**EXTRACT PROVIDED:**
+ + + +
MarcoD said:Behaviorism is plain wrong from a mathematical point of view. You cannot explain, hope to model, a complex entity from behavior solely, period.
We can understand the internal workings of an individual from studying the outside, and subsequently describing it in 'layman' terms of the inside? Idiotic.
This 'objection' was actually the defining feature of radical behaviorism. The identifier "radical" refers to the idea that inner states cannot be studied or understood by studying the observable/external behavior.
MarcoD said:I am from CS, so I don't understand everything. But I can tell you one thing: It is impossible to derive the internal workings/behavior of an entity from studying its behavior, except for essentially stateless entities. It is also impossible to derive the behavior from studying physiology of entities, except for essentially stateless entities. These are hard mathematical facts.
Agreed.
MarcoD said:Watson may be right that it is impossible to study the inside, but that doesn't imply that one can derive behavior from the outside. Seems Skinner developed some common sense.
Exactly. Skinner rejected the "behaviorist" position you're attacking.
MarcoD said:Meaningless semantics. Everything is behavior for a sufficiently broad definition of behavior, just as everything is cake for a sufficiently broad definition of cake.
Not meaningless at all, actually. By describing everything an organism does as 'behavior', it conceptualises previously 'immaterial' entities as something that can be studied. The term 'behavior' can be changed to whatever you want, but the important part was that everything has a cause and effect.
As mentioned above, this claim is not controversial and people may accuse it of being trivial or meaningless, but this is because everybody accepts this claim now. But this wasn't always so acceptable - in the times of William James and Freud, and to an extent Watson, the idea that inner states can be studied scientifically was something that was unheard of.
+ + + +
**SOURCE MATERIAL:**

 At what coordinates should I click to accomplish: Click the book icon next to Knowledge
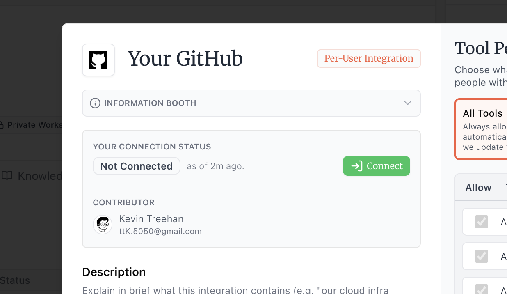[x=7, y=176]

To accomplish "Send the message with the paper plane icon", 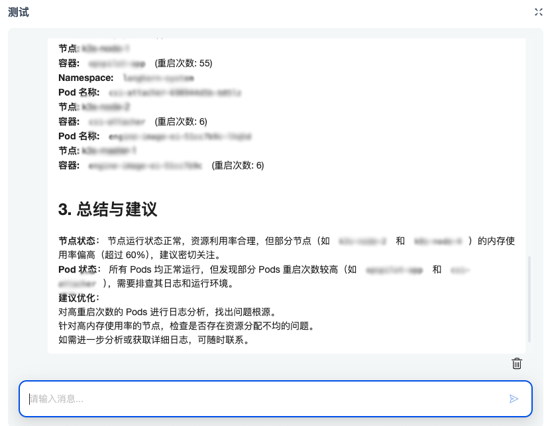I will point(514,399).
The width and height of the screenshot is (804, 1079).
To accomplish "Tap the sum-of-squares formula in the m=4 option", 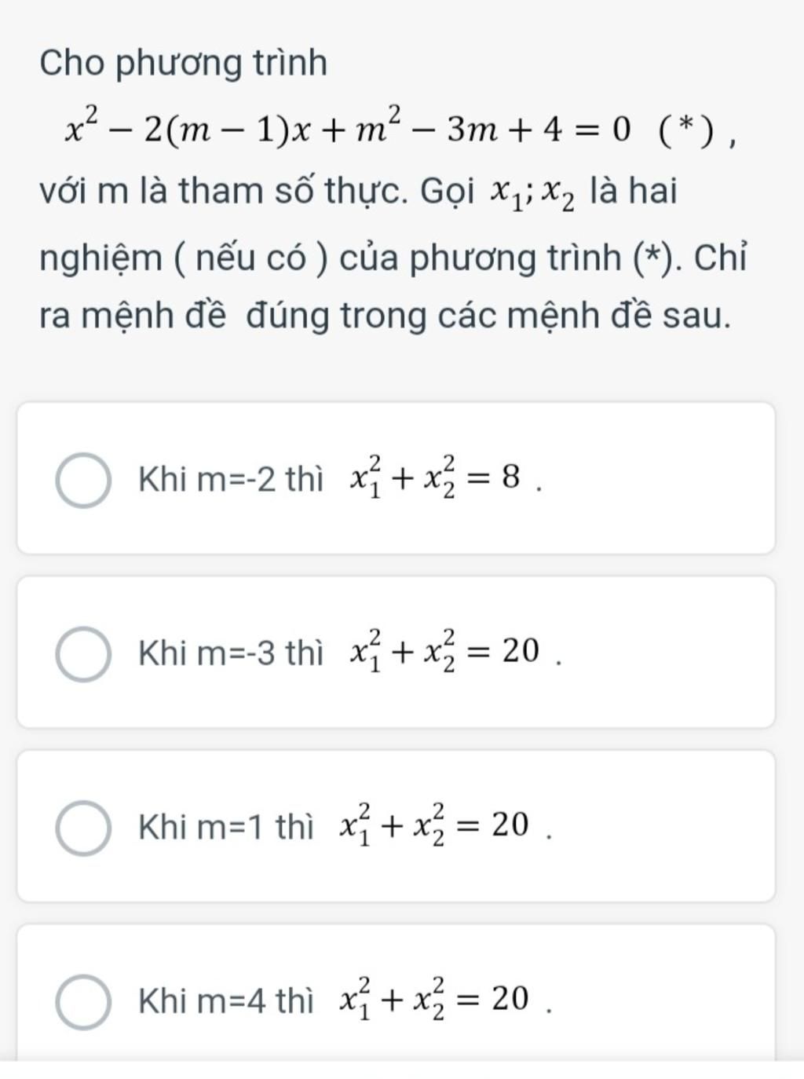I will pyautogui.click(x=435, y=1000).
+ + + +
**TASKS TO CARRY OUT:**
a) In the forum exchange on behaviorism, in whose times was the idea of studying inner states scientifically unheard of?
b) Write out the behaviorism discussion from "We can understand" up to and including "the observable/external behavior.".
c) Continue the behaviorism discussion from its last sentence.
The records have no connection to the text.

**ANSWERS FOR EACH ITEM:**
a) William James and Freud, and to an extent Watson.

b)
We can understand the internal workings of an individual from studying the outside, and subsequently describing it in 'layman' terms of the inside? Idiotic.
This 'objection' was actually the defining feature of radical behaviorism. The identifier "radical" refers to the idea that inner states cannot be studied or understood by studying the observable/external behavior.

c)
MarcoD said:As I said before, mathematically one can show that studying the outside isn't sufficient, and that studying the physiology of an entity, is also insufficient. So a mathematician can simply prove Skinner wrong.
(I would say it's even worse. Mathematically, for a sufficiently complex entity, understanding it is impossible from observing behavior, and worse, simple physiology is sufficient to generate incredibly complex behavior, so studying the physiology will tell you almost nothing about behavior. [STRIKE]Behaviorism, from a math point of view, is flawed beyond believe.[/STRIKE])
And the behaviorists agree with you.
MarcoD said:Well, behaviorism caved into reality and common sense. What else was there to do?
I'm not sure if "caved in" is the right phrase, as that seems to imply that it ignored evidence or refused to shift from an unreasonable position.
MarcoD said:I say nonsense. I'll give it to you that behaviorism only talks about organisms since it cannot explain anything except for essentially the most simple entities, microbes, a mathematical fact. Since practitioners cannot admit that, they therefor proceed to conflate humans with microbes which is an immoral act.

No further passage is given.